Séminaire de Statistique et Optimisation

Solving image inverse problem with deep generative models

par Jean Prost (IRIT)

Europe/Paris
Salle K. Johnson (1R3, 1er étage)

Salle K. Johnson

1R3, 1er étage

Description

Image inverse problems involve recovering a clean image from a degraded observation. Such problems arise in numerous applications, including photography, medical imaging, and astrophysics. These problems are typically ill-posed because part of the image information is lost or corrupted during the acquisition process.

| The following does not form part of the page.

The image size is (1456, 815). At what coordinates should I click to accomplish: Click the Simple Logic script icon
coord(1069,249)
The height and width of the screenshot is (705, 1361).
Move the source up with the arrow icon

Under a Bayesian framework, the posterior distribution of the solution can be modeled by combining information from the degraded observation with prior knowledge about the solution. Deep generative models provide powerful priors, but working with the resulting posterior distribution remains challenging due to the complexity of these models. 

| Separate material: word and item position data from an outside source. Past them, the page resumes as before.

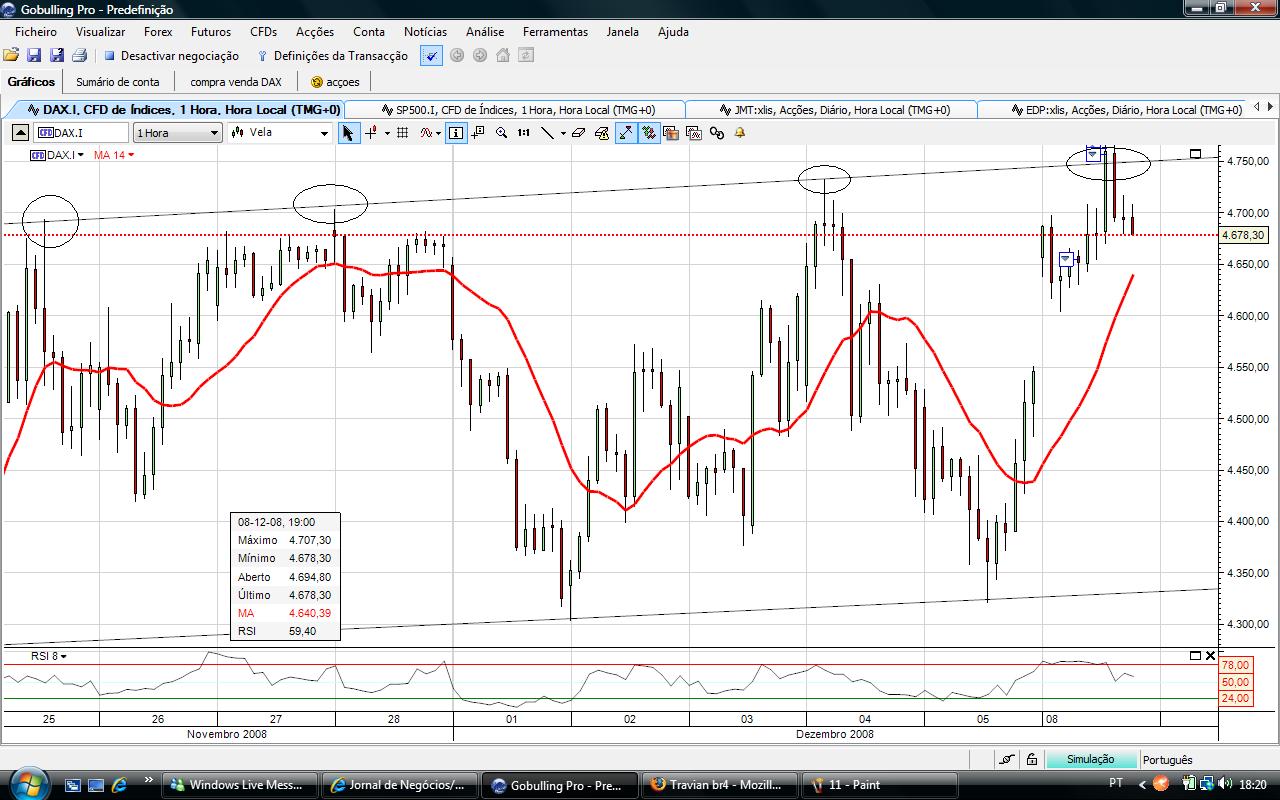Screen dimensions: 1280x800
Task: Open the 1 Hora timeframe dropdown
Action: [178, 132]
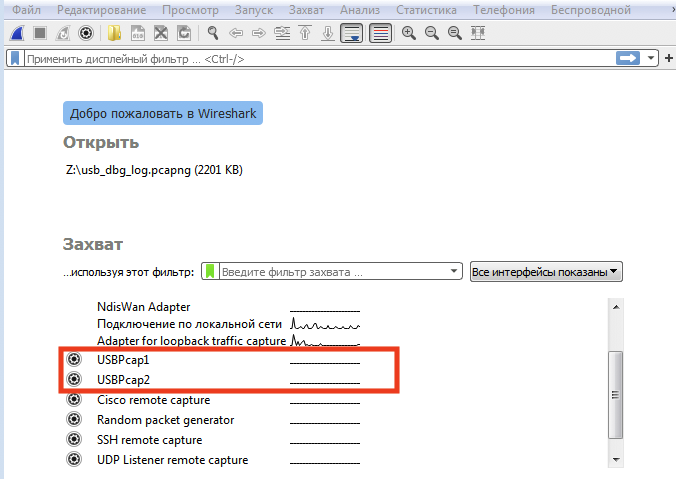
Task: Open capture options gear in toolbar
Action: 86,33
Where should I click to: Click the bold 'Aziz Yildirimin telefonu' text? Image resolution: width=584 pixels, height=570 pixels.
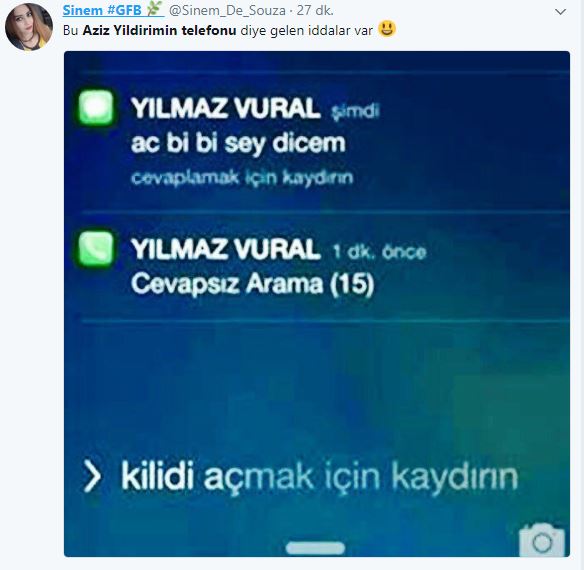[x=159, y=30]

I will present an optimization algorithm for computing an (augmented) maximum a posteriori (MAP) estimator when the prior is induced by a hierarchical variational autoencoder (HVAE). The proposed method leverages the HVAE encoder to avoid backpropagation through the generative model, thereby reducing the computational cost of inference.

I will then introduce a posterior sampling algorithm based on a text-to-image latent consistency model (LCM). By exploiting the fast generation capabilities of LCMs, the method produces high-quality posterior samples in only a few iterations (approximately eight). The text prompt can either be specified in advance to guide the reconstruction or automatically recovered through a prompt-optimization procedure that seeks the most likely textual description of a degraded observation. The proposed approach outperforms competing methods based on other text-to-image generative models while being significantly faster and more memory-efficient.